Turner’s storms and shipwrecks and de Loutherberg’s avalanches, Francis Danby’s biblical flood, Joseph Ward’s Gordale Scar and John Martin’s Last Judgement, they all take us to the edge – to a dramatic point where (in imagination) we fear for our very existence. The walls of Gordale Scar are unnaturally, threateningly high. The imploding earth at the Day of Reckoning is terminal. Awe also belongs to the Sublime, and Martin’s plains of heaven take the breath away. 

But the exhibition loses its way a little. 

John Collier’s North-West Passage focuses on Hudson adrift in his boat, Richard Dadd’s Return From Egypt pushes the boundaries of sanity (his own), Millais’s Dew-Drenched Furze and Rossetti’s Beata Beatrix celebrate love in very different ways. Any connection with the Sublime is tenuous.  All are mid-19th century or later, and we’re stretching definitions and timeframes here.
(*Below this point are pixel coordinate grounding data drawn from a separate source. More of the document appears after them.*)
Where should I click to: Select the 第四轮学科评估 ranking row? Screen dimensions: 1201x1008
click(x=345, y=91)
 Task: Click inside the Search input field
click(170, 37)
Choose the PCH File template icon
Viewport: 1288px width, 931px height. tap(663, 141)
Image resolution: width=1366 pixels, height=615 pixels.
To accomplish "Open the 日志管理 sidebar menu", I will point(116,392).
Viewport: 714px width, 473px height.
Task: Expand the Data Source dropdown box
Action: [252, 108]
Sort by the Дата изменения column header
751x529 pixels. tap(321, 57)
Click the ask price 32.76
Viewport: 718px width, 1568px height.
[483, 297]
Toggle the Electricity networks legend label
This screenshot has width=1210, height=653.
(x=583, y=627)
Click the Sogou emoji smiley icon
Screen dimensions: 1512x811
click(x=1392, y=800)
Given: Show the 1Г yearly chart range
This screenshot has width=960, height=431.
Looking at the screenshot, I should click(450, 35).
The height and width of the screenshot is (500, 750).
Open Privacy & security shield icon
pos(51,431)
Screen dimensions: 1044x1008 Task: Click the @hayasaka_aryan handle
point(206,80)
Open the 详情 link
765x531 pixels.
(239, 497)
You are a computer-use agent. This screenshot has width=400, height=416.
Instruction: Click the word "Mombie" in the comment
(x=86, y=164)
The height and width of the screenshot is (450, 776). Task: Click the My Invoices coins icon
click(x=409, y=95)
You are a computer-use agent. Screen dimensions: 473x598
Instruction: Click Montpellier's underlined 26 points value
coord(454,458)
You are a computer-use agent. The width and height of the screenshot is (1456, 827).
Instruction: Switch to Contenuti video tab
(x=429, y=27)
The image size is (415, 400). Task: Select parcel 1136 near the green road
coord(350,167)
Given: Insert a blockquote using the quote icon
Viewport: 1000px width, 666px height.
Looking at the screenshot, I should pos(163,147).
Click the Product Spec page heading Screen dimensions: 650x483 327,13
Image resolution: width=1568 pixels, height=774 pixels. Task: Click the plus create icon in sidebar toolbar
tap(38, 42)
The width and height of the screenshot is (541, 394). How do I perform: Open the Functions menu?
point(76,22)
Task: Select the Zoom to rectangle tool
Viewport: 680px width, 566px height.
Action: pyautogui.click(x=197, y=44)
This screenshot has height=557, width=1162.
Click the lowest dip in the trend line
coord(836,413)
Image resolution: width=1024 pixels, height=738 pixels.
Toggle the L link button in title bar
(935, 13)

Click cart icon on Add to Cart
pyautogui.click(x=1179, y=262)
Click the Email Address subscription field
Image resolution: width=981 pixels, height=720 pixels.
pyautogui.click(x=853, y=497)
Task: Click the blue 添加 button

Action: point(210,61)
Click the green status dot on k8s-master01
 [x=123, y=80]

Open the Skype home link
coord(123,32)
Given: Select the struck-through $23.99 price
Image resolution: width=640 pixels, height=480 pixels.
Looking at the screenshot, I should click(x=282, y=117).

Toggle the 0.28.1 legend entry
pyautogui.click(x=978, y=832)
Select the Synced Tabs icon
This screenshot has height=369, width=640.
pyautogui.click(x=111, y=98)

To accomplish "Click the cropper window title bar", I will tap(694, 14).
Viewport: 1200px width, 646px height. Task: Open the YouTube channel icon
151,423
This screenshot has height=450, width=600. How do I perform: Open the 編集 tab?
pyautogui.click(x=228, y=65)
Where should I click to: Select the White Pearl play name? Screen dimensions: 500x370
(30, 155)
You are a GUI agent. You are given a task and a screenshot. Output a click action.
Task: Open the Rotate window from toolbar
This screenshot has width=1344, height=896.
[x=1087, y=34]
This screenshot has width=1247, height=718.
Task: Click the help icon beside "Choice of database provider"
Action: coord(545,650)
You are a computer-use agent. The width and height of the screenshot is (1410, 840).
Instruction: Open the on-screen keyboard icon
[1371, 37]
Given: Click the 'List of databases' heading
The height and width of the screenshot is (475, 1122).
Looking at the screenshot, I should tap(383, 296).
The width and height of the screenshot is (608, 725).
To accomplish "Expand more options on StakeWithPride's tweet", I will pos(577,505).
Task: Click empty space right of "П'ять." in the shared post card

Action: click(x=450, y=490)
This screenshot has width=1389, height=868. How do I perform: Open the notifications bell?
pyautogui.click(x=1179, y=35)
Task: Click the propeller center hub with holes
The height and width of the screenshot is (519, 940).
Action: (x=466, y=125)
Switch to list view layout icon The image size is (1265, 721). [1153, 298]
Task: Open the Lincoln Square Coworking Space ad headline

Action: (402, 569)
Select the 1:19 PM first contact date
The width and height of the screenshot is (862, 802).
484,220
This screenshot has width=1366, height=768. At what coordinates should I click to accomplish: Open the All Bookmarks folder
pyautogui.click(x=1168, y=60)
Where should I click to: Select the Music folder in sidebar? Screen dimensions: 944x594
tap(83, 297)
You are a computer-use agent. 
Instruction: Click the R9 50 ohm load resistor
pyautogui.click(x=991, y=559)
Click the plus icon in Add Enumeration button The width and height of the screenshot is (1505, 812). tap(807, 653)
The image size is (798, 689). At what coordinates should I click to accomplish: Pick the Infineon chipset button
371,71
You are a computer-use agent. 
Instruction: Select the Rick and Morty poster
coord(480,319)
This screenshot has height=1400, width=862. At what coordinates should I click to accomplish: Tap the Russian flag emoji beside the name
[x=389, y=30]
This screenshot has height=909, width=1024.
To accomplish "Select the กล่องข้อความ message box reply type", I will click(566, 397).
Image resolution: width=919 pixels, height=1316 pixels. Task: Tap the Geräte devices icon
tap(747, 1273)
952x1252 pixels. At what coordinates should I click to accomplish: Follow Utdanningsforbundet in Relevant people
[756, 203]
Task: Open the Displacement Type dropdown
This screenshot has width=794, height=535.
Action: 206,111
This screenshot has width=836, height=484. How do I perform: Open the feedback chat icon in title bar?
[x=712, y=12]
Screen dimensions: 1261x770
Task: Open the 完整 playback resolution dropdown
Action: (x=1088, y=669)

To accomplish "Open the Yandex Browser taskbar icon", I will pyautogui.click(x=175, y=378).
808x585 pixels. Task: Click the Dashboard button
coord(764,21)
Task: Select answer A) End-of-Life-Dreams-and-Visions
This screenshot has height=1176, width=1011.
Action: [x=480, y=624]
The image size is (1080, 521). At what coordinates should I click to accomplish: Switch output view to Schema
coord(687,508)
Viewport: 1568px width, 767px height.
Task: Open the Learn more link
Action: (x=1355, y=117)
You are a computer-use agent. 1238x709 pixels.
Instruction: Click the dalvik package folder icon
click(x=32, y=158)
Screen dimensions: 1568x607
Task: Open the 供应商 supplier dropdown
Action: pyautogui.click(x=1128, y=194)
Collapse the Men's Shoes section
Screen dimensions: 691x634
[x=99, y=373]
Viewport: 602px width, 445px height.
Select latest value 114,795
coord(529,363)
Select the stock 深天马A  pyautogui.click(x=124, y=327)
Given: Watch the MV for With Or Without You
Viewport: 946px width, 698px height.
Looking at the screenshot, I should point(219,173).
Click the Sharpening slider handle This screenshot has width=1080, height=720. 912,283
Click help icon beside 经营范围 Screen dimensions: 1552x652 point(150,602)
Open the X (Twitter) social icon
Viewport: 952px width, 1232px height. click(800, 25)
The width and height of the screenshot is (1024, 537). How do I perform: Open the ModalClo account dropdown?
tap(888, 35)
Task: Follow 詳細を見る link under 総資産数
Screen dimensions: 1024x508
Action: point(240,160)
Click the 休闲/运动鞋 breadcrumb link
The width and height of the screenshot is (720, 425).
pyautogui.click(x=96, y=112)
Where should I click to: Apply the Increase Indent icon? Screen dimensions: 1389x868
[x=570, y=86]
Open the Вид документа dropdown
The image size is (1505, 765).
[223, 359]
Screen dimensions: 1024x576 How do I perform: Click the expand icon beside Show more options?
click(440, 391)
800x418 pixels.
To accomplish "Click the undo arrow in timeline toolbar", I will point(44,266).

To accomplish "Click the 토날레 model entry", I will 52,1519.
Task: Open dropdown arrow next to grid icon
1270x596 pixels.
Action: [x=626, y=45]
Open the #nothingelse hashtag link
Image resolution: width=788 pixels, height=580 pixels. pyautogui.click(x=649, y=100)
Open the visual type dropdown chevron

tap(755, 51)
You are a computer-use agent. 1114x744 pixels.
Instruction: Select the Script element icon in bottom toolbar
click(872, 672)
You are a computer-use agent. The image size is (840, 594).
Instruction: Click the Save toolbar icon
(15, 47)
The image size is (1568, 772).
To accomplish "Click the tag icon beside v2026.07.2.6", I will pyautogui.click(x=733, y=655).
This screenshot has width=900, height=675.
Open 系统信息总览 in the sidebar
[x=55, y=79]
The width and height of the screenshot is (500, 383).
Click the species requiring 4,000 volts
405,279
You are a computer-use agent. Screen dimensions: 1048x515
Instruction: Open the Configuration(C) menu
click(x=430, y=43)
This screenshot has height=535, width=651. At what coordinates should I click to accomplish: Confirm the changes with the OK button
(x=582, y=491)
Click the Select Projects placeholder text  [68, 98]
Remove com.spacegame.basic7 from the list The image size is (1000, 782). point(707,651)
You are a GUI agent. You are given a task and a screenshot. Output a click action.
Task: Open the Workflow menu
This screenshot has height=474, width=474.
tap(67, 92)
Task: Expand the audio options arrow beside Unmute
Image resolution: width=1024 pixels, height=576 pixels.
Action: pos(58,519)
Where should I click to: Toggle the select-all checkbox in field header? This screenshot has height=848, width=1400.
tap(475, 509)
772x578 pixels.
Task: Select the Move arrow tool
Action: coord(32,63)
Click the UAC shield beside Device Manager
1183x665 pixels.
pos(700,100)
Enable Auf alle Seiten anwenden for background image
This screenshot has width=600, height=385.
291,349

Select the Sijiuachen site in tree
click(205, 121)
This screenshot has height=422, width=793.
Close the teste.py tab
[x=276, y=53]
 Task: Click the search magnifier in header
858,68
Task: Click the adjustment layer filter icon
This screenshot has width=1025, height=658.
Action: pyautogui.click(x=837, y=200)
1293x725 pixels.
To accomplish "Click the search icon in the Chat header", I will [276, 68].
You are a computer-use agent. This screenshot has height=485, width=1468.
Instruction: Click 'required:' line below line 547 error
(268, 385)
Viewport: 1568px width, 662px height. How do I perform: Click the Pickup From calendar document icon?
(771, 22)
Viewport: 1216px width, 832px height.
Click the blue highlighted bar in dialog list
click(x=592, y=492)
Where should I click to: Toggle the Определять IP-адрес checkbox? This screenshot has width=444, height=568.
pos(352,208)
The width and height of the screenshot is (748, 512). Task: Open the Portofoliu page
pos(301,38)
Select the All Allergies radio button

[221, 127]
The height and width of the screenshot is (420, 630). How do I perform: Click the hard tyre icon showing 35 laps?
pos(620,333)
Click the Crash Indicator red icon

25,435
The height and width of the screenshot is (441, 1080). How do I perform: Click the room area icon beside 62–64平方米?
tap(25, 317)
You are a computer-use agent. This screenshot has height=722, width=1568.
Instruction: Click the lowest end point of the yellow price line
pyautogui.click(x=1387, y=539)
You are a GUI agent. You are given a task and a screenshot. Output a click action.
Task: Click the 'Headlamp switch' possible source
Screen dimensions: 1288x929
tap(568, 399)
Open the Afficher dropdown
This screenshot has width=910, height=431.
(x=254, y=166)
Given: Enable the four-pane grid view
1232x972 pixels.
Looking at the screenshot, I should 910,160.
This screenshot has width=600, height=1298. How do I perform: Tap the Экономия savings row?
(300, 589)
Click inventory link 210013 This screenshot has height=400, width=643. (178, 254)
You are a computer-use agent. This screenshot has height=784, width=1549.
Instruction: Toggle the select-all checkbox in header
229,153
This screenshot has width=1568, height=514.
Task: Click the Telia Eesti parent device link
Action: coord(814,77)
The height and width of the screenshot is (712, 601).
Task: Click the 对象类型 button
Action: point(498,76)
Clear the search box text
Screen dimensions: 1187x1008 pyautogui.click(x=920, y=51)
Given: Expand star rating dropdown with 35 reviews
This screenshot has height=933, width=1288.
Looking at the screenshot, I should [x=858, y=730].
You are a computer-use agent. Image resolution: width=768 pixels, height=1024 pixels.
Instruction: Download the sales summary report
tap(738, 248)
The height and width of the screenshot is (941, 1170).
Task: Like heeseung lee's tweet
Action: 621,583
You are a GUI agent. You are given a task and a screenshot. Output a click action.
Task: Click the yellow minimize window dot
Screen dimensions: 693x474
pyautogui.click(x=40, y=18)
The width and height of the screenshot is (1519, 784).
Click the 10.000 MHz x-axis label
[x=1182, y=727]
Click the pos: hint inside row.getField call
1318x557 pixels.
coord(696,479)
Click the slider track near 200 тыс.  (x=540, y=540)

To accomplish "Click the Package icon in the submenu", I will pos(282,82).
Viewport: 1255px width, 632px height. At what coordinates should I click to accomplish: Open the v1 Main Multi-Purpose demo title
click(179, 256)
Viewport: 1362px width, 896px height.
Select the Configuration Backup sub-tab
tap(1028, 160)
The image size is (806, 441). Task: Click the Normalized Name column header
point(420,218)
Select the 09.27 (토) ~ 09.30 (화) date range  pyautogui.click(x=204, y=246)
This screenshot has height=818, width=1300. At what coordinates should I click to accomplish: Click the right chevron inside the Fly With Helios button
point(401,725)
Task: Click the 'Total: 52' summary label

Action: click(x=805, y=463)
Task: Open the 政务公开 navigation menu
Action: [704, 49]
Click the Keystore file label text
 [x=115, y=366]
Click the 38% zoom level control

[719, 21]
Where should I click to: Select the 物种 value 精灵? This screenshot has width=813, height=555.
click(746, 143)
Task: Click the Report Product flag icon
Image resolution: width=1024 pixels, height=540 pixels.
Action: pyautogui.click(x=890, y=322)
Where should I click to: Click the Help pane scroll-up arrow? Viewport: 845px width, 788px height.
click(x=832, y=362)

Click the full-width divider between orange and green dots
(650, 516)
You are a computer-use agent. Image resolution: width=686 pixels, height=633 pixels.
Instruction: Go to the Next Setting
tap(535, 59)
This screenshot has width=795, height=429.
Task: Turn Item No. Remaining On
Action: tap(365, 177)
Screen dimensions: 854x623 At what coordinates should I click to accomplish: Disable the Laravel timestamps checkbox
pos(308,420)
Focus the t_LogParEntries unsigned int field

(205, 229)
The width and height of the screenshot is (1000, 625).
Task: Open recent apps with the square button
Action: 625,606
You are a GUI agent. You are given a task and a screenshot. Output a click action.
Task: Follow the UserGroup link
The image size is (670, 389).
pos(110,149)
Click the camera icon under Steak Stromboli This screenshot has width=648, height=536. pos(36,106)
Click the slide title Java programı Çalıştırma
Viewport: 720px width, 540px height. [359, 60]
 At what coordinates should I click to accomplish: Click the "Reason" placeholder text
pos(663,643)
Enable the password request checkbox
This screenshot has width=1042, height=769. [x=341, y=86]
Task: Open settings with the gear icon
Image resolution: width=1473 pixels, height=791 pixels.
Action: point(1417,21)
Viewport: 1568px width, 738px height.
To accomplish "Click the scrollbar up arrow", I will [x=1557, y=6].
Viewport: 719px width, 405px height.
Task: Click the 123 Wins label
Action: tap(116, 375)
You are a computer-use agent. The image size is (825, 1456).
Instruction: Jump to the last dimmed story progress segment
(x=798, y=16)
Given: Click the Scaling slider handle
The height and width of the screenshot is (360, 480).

We’re closer with William Blake’s Satan Smiting Job with Sore Boils. (Some title.) Hogarth has Satan and Death confronting each other, separated only by Sin. Two paintings bringing the Bible and Paradise Lost frighteningly to life. But even here there’s not the identification with experience that the Sublime needs really to make an impact. Blake and Hogarth’s are descriptive paintings, whereas we can imagine ourselves caught up in Danby’s flood or de Loutherberg’s avalanche. 

What about Orpen’s desolate World War I landscape, Zonnebeke. Sublime? 

Arguably it would have been better to have stayed closer to 18th century definitions, when Beauty, with its focus on form, the Sublime and the Picturesque came to define aesthetic sensibility. We’d have then had a real contribution to an understanding of the Sublime in art, rather than a catch-all from the Tate’s collection. Even if we define it as Romantic art, the net is still cast too wide.

I loved the paintings and the juxtapositions ask important questions. But as an exhibition on the Sublime as a movement, a period, a sensibility – well, to me it doesn’t quite work.